*** Information supplied Section Begins ***
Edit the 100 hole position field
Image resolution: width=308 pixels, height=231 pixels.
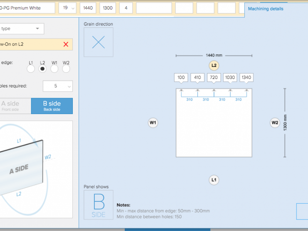[181, 77]
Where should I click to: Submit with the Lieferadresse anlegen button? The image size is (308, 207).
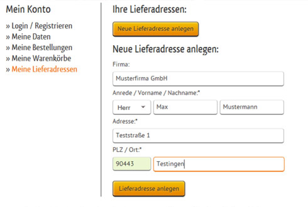coord(149,188)
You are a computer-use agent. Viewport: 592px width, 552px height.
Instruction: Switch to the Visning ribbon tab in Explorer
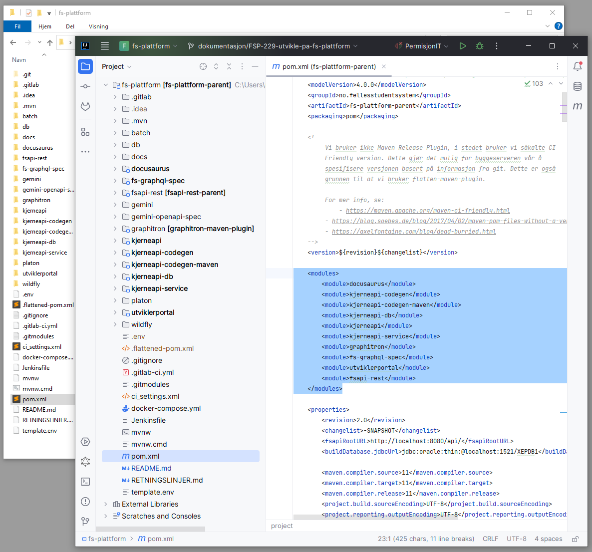click(98, 26)
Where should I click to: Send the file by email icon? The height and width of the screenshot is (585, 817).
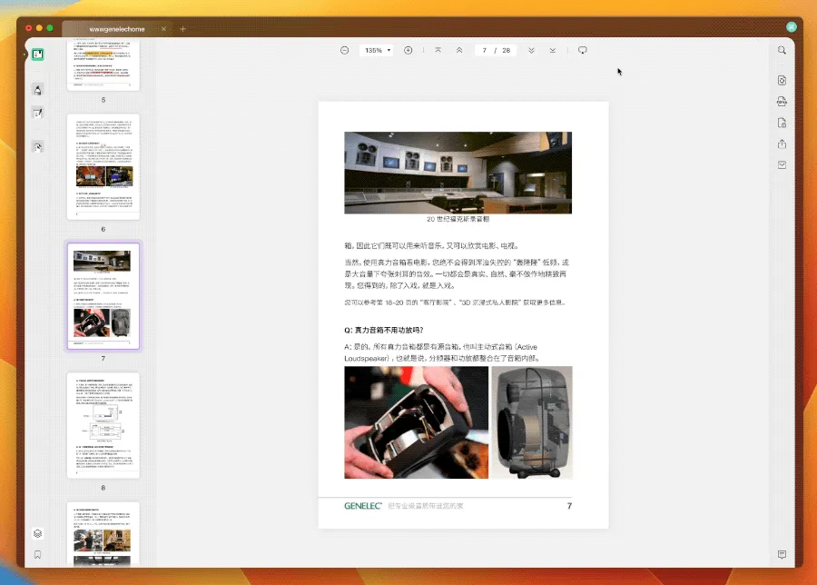[782, 164]
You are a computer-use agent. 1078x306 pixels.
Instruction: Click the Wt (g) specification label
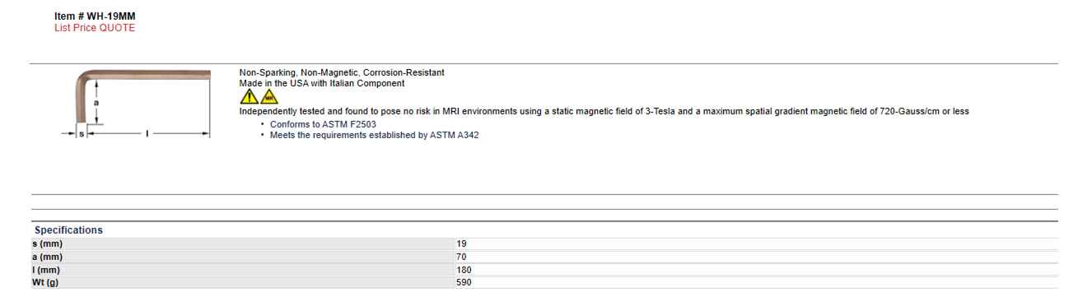(x=45, y=282)
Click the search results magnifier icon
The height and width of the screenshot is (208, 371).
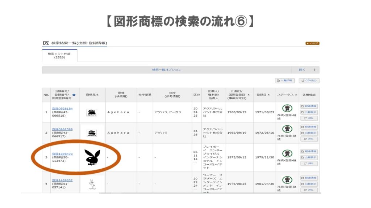(x=46, y=43)
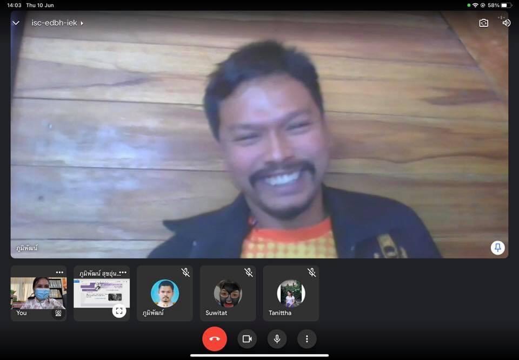Screen dimensions: 519x360
Task: Unpin the main video with the pin icon
Action: 497,248
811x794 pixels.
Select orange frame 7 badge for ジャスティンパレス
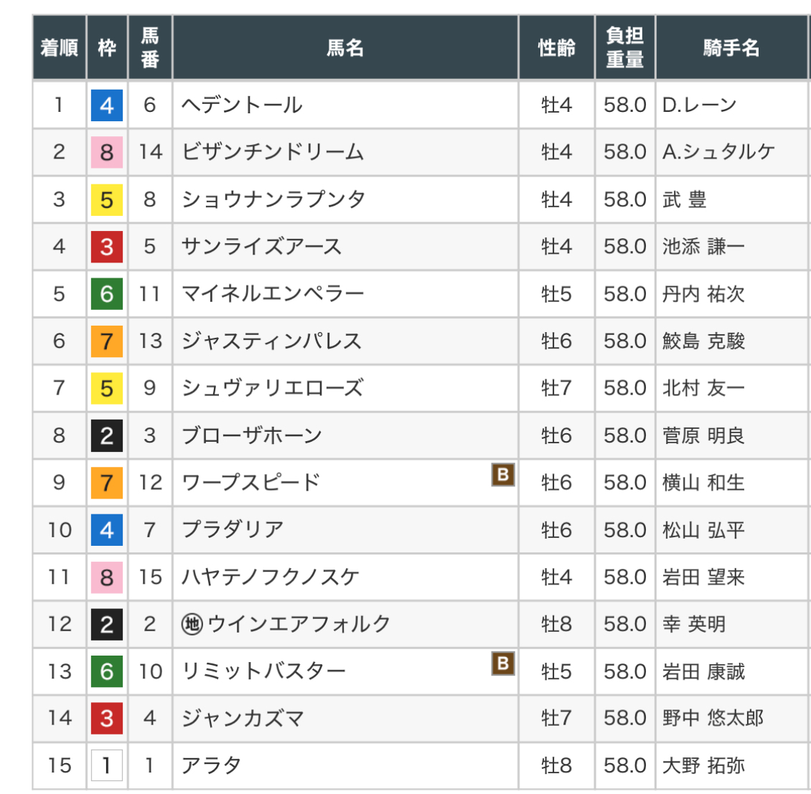tap(107, 341)
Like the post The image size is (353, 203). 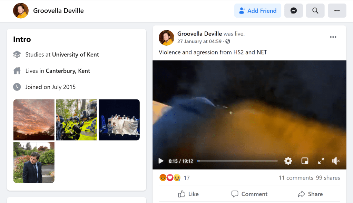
*** Information supplied Section Ends ***
In the records above, locate the line with "The height and width of the screenshot is (208, 371)."; output it and each line after it through the last one, exactly, omitting pictures.

# Your response:
The height and width of the screenshot is (208, 371).
(x=46, y=43)
Screen dimensions: 519x360
Task: Unpin the main video with the pin icon
Action: 497,248
811x794 pixels.
Select orange frame 7 badge for ジャスティンパレス
tap(107, 341)
Like the post The image size is (353, 203). 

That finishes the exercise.